The call of `chopBothSides(front, 3);` would change the list to store the following elements:

`{40, 50, 60, 70, 80}`

If we followed this by a second call of `chopBothSides(front, 1);`, the list would store the following elements:

`{50, 60, 70}`

If the list is not large enough to remove k elements from each side, do not modify the list and throw an integer exception. If the list contains exactly 2k elements, it should become empty as a result of the call.
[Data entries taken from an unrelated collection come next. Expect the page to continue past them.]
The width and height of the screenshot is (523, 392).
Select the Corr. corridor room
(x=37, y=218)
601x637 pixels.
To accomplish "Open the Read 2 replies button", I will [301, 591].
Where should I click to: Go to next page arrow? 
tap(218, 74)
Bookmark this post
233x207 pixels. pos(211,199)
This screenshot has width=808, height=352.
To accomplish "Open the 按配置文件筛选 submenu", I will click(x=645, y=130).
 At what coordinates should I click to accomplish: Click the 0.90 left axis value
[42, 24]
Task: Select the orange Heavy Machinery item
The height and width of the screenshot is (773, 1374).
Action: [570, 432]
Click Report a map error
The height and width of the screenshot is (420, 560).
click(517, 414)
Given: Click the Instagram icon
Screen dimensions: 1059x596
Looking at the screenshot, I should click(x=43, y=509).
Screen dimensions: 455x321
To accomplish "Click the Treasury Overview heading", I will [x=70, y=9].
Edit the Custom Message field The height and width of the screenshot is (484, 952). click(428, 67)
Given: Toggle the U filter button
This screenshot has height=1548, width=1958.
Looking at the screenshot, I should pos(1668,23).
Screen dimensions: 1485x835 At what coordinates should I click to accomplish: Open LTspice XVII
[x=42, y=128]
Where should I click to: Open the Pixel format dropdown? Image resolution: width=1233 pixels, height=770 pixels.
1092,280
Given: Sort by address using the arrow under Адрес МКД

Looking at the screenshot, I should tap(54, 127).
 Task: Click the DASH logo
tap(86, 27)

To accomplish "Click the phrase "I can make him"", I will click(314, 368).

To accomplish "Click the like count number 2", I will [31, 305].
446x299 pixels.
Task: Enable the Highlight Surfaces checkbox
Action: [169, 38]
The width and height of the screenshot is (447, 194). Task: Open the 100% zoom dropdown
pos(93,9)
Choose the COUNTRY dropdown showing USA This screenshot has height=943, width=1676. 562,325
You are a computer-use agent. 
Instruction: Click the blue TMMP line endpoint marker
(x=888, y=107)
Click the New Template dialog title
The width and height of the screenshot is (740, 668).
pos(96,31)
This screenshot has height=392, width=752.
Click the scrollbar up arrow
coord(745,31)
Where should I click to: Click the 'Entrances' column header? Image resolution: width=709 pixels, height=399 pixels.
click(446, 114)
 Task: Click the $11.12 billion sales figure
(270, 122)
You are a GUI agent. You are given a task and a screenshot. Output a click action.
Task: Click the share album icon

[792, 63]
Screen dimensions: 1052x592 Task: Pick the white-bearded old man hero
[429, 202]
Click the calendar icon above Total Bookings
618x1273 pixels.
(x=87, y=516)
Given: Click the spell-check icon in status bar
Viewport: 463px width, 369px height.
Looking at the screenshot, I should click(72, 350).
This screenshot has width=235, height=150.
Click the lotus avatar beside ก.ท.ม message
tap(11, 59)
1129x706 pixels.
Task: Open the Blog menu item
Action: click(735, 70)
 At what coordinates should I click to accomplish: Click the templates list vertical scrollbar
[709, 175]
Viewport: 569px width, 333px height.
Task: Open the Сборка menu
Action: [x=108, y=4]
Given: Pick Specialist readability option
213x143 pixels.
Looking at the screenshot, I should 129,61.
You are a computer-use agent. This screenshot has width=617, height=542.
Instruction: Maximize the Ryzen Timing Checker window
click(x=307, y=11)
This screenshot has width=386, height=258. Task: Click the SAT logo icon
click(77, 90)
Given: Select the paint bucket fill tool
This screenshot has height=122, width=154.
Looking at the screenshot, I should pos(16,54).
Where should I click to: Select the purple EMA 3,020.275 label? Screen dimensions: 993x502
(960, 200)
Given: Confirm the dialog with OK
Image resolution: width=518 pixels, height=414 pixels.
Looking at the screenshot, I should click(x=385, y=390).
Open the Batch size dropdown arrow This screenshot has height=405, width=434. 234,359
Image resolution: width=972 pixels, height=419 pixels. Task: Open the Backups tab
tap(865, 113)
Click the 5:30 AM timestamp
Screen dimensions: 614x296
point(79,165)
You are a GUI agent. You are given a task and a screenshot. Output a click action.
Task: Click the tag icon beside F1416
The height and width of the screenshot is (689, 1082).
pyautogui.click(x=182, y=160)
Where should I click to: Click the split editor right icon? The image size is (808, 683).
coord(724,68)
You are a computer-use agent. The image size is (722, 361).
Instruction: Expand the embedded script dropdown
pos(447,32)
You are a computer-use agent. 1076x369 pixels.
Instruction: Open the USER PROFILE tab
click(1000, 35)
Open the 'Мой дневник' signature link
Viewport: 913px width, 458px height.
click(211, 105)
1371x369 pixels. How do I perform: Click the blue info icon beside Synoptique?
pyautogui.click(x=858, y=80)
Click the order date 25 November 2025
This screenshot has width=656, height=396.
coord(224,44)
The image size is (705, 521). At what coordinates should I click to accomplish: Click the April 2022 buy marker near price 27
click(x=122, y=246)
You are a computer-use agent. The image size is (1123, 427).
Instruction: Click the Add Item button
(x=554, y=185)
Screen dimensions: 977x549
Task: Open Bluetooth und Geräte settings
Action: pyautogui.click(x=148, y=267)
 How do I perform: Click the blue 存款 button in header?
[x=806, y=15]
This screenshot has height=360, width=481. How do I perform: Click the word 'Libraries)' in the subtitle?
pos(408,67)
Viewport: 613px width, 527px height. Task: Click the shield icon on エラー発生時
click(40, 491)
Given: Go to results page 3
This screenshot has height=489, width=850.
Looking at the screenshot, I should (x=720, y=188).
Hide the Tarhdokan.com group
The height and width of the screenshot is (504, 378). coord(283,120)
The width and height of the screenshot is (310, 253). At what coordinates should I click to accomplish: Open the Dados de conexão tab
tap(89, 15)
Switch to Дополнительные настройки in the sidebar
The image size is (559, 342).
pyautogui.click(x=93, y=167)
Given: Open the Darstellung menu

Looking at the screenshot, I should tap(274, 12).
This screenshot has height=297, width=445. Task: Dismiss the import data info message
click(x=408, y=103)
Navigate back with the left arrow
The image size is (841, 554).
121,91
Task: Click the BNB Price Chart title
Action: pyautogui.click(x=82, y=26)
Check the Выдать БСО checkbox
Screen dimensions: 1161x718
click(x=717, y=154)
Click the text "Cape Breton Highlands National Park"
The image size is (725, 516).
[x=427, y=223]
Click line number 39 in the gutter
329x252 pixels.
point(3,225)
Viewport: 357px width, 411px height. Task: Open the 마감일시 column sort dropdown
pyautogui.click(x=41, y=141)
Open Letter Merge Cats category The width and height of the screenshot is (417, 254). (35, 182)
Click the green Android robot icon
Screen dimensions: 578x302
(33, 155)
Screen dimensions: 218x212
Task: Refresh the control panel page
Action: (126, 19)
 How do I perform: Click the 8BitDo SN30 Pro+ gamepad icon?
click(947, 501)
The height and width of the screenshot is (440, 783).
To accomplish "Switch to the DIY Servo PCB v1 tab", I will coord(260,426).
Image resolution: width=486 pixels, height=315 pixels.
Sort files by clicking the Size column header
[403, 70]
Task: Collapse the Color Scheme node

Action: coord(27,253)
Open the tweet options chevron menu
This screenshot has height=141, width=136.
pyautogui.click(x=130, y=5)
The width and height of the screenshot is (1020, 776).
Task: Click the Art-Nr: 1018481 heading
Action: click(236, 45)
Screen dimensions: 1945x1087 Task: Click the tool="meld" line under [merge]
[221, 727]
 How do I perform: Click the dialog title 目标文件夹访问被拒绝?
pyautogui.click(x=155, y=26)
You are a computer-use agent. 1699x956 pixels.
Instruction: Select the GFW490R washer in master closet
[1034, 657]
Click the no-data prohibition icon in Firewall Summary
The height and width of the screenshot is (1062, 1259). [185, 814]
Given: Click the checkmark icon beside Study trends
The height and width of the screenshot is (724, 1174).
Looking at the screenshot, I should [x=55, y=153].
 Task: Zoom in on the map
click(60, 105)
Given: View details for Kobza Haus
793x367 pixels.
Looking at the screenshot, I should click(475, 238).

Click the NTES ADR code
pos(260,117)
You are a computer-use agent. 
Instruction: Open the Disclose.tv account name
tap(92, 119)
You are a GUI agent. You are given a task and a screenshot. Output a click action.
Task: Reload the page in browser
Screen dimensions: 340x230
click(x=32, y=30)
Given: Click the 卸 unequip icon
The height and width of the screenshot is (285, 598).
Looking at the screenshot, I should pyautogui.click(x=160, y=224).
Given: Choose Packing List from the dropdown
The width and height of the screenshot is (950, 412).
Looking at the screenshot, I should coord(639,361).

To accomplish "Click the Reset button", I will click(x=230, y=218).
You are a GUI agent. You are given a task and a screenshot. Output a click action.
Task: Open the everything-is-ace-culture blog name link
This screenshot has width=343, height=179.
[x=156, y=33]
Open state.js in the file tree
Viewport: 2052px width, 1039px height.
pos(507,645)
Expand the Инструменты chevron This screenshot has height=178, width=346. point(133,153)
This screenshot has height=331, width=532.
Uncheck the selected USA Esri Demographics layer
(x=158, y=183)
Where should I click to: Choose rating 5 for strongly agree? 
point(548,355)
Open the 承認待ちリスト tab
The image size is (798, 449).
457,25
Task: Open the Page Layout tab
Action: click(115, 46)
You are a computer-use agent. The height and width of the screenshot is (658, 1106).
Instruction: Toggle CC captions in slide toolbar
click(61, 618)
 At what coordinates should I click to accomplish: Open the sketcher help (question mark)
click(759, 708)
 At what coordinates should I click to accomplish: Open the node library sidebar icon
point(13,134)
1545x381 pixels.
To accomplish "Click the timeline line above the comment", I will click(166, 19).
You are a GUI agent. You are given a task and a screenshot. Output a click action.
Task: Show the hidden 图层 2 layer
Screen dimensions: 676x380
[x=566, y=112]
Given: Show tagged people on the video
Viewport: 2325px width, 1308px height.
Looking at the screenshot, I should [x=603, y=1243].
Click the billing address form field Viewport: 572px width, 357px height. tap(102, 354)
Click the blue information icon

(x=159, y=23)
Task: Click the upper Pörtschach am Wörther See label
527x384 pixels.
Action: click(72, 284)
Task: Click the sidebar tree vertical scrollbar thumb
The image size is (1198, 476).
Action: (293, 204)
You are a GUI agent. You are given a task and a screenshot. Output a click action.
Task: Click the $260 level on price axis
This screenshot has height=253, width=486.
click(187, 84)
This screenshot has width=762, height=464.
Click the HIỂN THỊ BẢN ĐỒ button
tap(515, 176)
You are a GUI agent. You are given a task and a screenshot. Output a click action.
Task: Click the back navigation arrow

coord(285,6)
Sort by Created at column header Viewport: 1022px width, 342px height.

If k is 0 or negative, the list should remain unchanged. Do not leak memory; if you remove any nodes from the list, free their associated memory.

Constraints:

• Your code should run in no worse than O(N) time, where N is the length of the list. (You may make more than one pass over the list, but the number of passes you make can't grow as k or N grow.)
• Do not use any auxiliary data structures such as arrays, vectors, queues, strings, maps, sets, etc.
• Do not modify the data field of any nodes; you must solve the problem by changing the links between nodes.
• You may not construct new `ListNode` objects, though you may create as many `ListNode*` pointers as you like.

Assume that you are using the `ListNode` structure as defined below:

```struct ListNode {
int data;         // value stored in each node
ListNode* next;   // pointer to next node in list (nullptr if none)
};
```
Function: Write a C++ function as described, not a complete program.